TASK OBJECTIVE> Each line below that includes the word "accomplish" is to be reported.

:: MATERIAL FOR THIS EXERCISE ::

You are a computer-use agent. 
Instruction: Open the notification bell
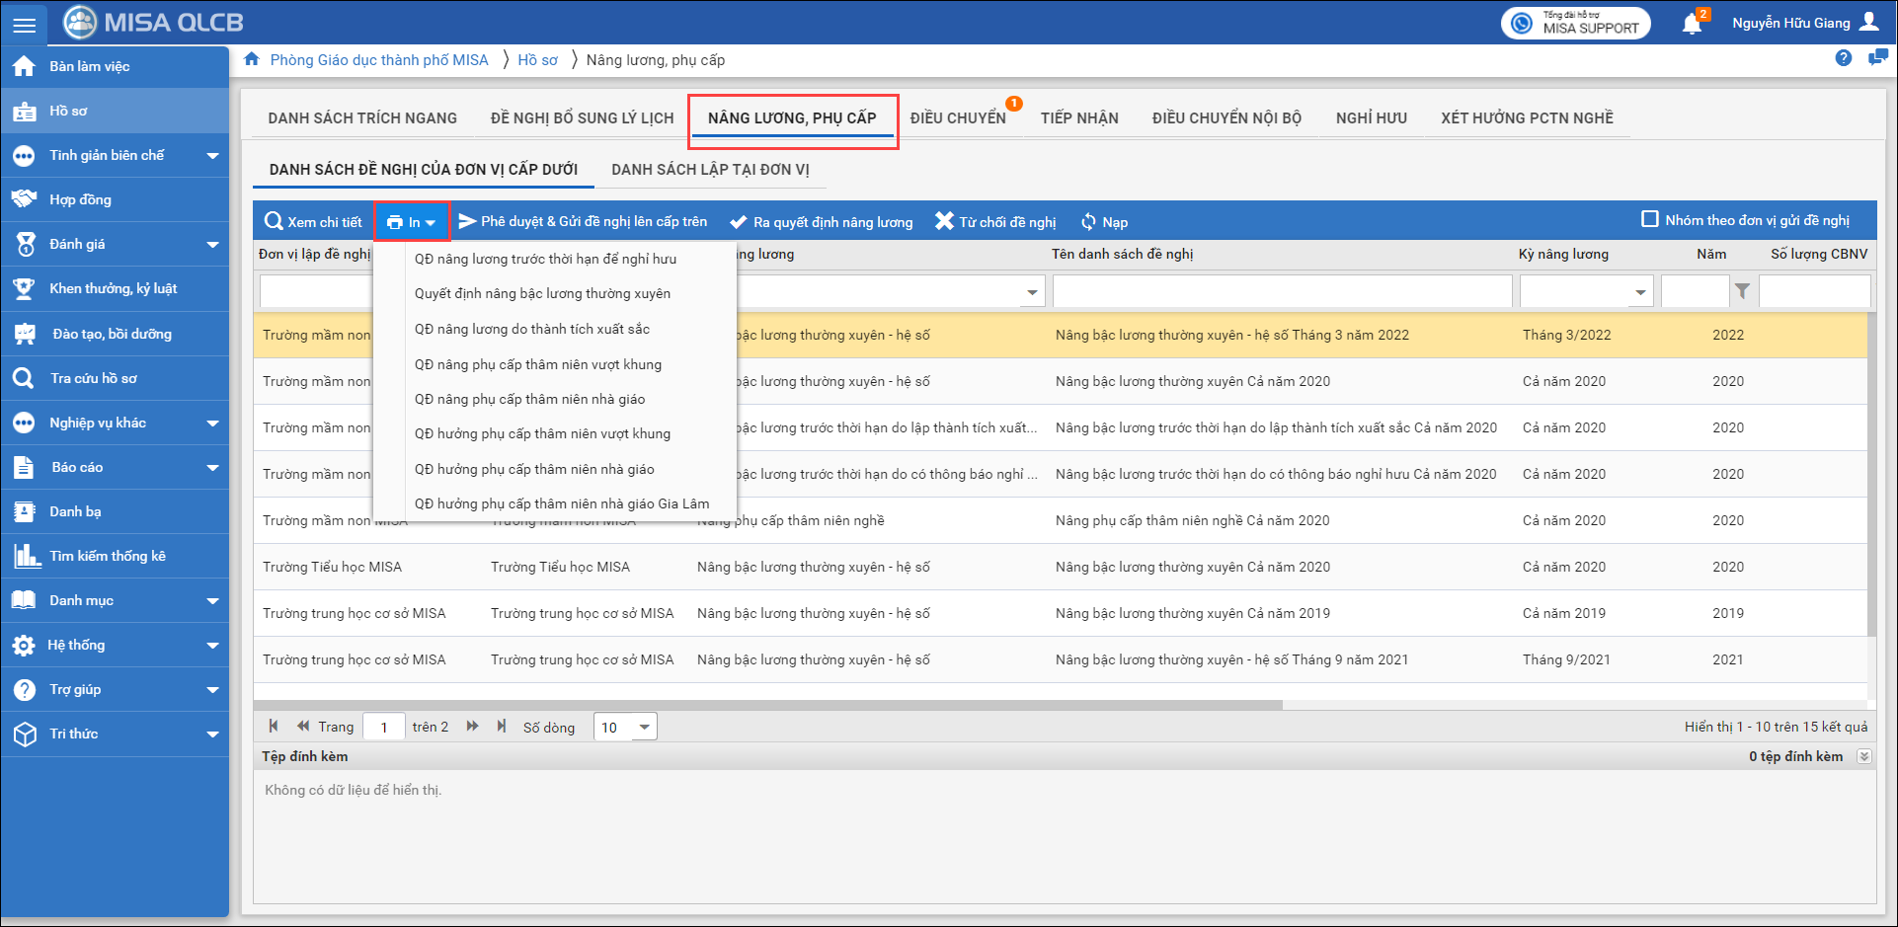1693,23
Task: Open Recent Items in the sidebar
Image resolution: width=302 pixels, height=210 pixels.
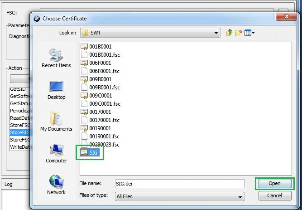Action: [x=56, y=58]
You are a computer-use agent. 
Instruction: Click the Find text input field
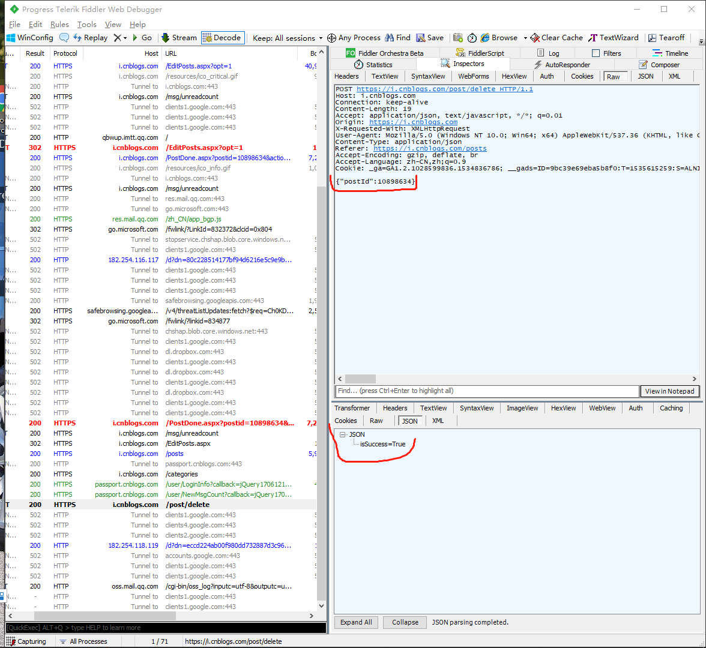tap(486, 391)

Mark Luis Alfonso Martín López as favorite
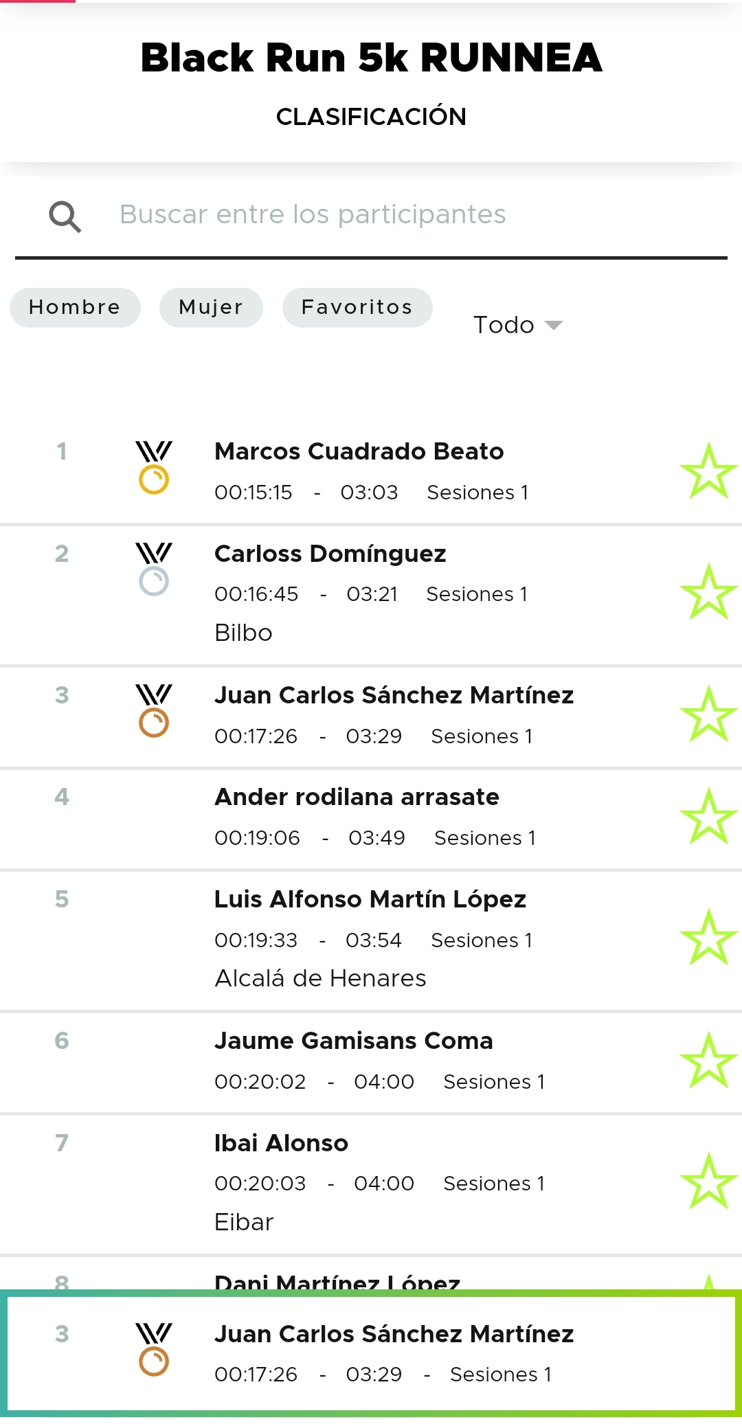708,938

:::
:: MATERIAL FOR THIS EXERCISE ::

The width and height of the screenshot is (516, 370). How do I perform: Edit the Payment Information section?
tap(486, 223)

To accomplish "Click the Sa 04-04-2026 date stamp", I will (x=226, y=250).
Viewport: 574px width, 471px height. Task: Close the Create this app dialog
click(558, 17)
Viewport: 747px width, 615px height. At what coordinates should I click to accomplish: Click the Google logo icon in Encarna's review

:::

OUTPUT FOR THIS EXERCISE>
To accomplish "Click the Sa 04-04-2026 date stamp", I will (x=226, y=250).
Viewport: 747px width, 615px height. At what coordinates should I click to accomplish: Click the Google logo icon in Encarna's review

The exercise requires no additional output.